A livello nazionale, l’affluenza ha sfiorato il 62% in regioni come il Lazio, con Roma che ha visto il No vincente in 14 municipi su 15, mentre solo il Municipio XV (Roma Nord) ha registrato una lieve maggioranza per il Sì al 50,9%. Al Nord, alcune aree come Friuli e Lombardia hanno mostrato consensi più equilibrati per il Sì, ma il dato complessivo premia la conservazione dell’attuale sistema giudiziario.
Il ministro della Giustizia Carlo Nordio ha definito il quesito “estremamente tecnico” ma trasformato in scontro politico da una campagna “improntata su emotività”, rispettando comunque la volontà popolare espressa con 15 milioni di voti. Dall’opposizione, Alleanza Verdi Sinistra celebra una “vittoria popolare” che boccia il centrodestra, chiedendo dimissioni di figure regionali come Schifani in Sicilia; Nicola Fratoianni invita a fermare riforme come premierato e autonomia differenziata.
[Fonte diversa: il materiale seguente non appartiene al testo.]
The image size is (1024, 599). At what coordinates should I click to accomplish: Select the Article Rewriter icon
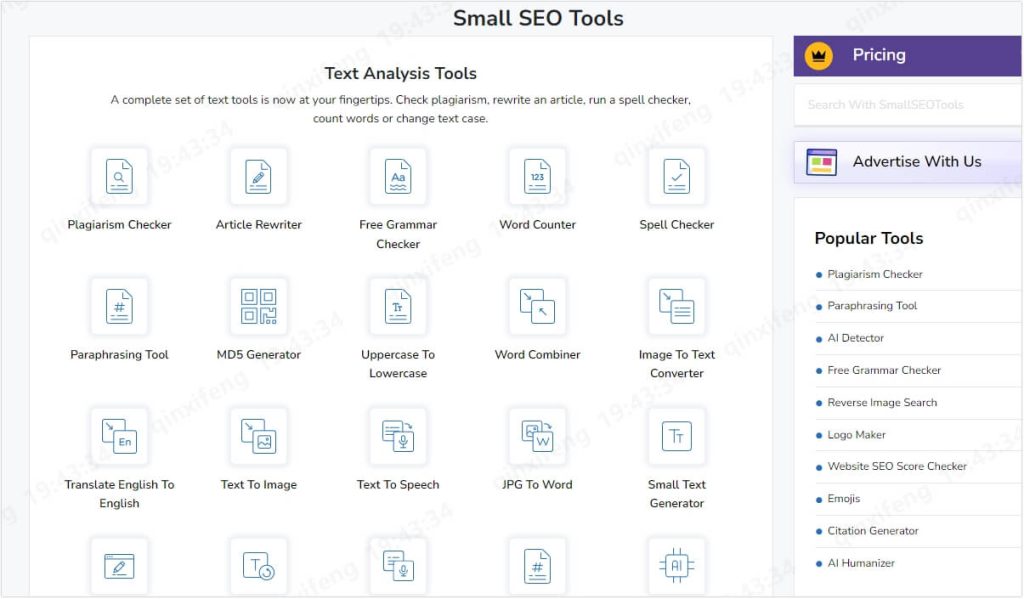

Fratelli d’Italia, con Mauro Malaguti, lamenta un'”occasione persa per evolvere l’Italia”, criticando festeggiamenti di alcuni magistrati, mentre dal Pd Chiara Braga esalta la difesa della Costituzione, soprattutto tra giovani e donne. L’Anm emerge rafforzata come interlocutore politico, secondo Nordio, in un clima di dibattito acceso su indipendenza giudiziaria e separazione dei poteri.
Il voto, tenutosi il 22 e 23 marzo, rilancia il confronto istituzionale: proiezioni su Politiche 2027 indicano un centrosinistra al 46% contro il 44% del centrodestra, ma il governo Meloni conferma l’intenzione di proseguire senza elezioni anticipate.